The date palm is a tree. It has been cultivated for a very long time because of its fruit. The tree is between 15 and 25 metres (49 and 82 feet) high. It has long leaves that look like feathers. Such leaves are called pinnate. The leaves can grow to 3 to 5 metres (9.8 to 16.4 feet) in length. The leaves have visible spines. There are about 150 leaflets.
Major Producer around the world:
Egypt: 1,100,000 t (16.2% of world production)
Iran: 880,000 t (13.0%)
Saudi Arabia: 830,000 t (12.3%)
United Arab Emirates: 760,000 t (11.2%)
India: 710,000 t (10.6%)
Pakistan: 650,000 t (9.6%)
Algeria: 450,000 t (6.6%)
Sudan: 330,000 t
Oman: 240,000 t
Libya: 140,000 t
Tunisia: 150,500 t
Others: 1,140,000 t
Iraq used to be a major producer of dates but in recent years production and exports have fallen considerably.
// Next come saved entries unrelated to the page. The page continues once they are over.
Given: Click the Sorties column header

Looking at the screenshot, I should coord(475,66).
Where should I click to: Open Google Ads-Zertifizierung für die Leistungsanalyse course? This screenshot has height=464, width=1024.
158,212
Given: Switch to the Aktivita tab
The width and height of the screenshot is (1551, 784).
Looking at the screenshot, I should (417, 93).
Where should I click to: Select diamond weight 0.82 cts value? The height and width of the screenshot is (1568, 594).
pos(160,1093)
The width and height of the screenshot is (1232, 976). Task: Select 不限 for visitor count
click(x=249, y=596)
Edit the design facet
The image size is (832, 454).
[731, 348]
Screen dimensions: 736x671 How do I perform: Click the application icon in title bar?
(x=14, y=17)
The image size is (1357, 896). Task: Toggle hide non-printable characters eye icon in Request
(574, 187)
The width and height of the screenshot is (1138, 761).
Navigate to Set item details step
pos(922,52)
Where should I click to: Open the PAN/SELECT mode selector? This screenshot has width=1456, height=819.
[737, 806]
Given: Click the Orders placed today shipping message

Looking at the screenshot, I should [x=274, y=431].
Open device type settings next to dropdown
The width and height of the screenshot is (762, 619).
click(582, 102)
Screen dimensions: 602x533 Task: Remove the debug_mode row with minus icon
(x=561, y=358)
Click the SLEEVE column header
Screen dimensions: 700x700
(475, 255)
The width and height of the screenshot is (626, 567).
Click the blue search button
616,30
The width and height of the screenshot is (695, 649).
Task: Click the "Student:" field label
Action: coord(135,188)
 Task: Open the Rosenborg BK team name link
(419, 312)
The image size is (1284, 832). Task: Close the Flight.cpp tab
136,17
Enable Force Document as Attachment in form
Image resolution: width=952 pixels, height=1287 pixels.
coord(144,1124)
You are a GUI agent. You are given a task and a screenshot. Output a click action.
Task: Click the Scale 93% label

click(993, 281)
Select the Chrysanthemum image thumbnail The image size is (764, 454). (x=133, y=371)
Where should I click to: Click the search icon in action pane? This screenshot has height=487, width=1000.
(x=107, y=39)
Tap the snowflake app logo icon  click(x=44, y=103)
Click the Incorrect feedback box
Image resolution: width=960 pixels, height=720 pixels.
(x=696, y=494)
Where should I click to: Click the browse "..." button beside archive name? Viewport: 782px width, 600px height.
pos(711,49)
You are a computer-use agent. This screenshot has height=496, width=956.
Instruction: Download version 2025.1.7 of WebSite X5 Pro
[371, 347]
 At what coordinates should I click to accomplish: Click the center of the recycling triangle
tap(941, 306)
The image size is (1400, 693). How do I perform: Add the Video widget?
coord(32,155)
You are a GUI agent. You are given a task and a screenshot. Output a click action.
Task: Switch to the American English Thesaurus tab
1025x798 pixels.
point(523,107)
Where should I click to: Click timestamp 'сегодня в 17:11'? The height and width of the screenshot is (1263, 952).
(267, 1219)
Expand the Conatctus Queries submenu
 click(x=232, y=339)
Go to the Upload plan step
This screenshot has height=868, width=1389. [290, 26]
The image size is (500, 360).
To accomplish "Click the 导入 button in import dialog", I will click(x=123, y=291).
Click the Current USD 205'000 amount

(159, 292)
The First International Date Conference was held in Tripoli in 1959. In that conference, it was decided to develop a special program under the Food and Agriculture Organization of the United Nations to promote the commercial use of substandard or physically defective dates.
How Dates are grown?
Dates palms are divided into male trees with staminate blossoms and female trees with pistillate blossoms. In the wild the wind carries the pollen from the male blossom to the female blossom. In cultivated areas sprays of male blossoms are tied to the female flower clusters.
Dates pollen (نر)
Dates are seeds Each pistallate flower cluster produces a bunch of dates weighing 10 to 40 pounds. Large trees can produce between 8 to 12 bunches at a time and up 600 pounds of fruit a year. The dates are very sweet and they have traditionally attracted birds which eat them and disperse the seeds. Temperatures have to be above 16̊C for a tree to produce fruit.